_Data shown_:
===============

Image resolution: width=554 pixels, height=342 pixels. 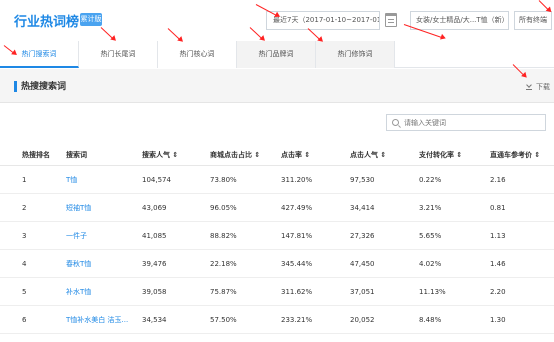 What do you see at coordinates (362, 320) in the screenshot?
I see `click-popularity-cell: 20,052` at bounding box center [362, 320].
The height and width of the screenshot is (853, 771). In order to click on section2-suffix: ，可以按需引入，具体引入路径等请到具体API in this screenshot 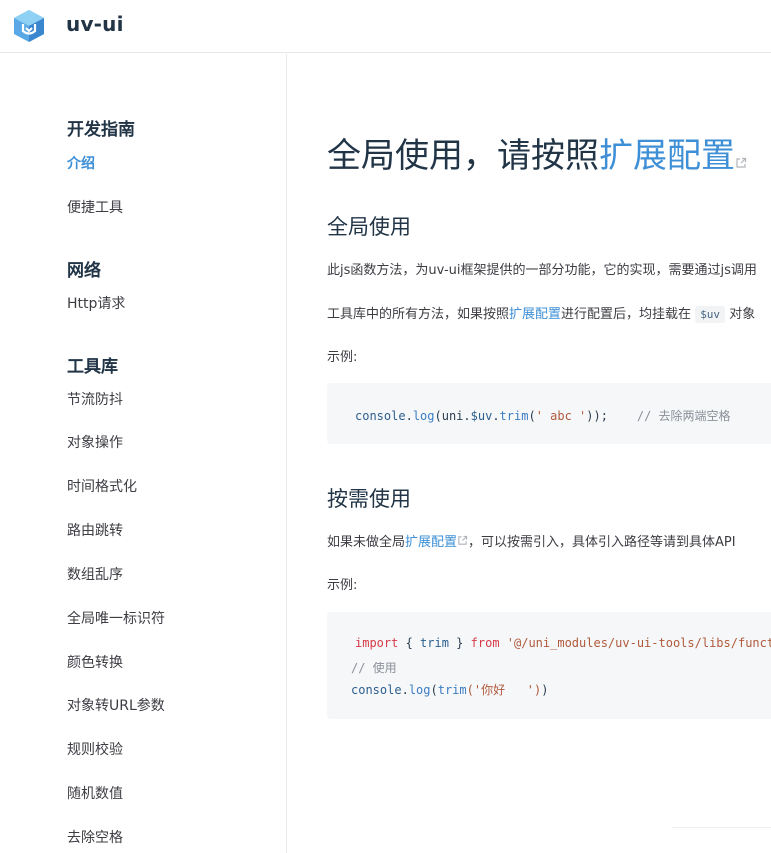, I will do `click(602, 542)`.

===============

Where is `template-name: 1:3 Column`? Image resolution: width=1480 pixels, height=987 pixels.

===============

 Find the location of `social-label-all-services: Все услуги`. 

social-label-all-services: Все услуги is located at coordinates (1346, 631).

===============

_What is required_:
Print the data lines exactly, beginning at the line that contains "Find the location" and stopping after the line that contains "social-label-all-services: Все услуги is".

_Solution to this exercise_:
 Find the location of `social-label-all-services: Все услуги`. 

social-label-all-services: Все услуги is located at coordinates (1346, 631).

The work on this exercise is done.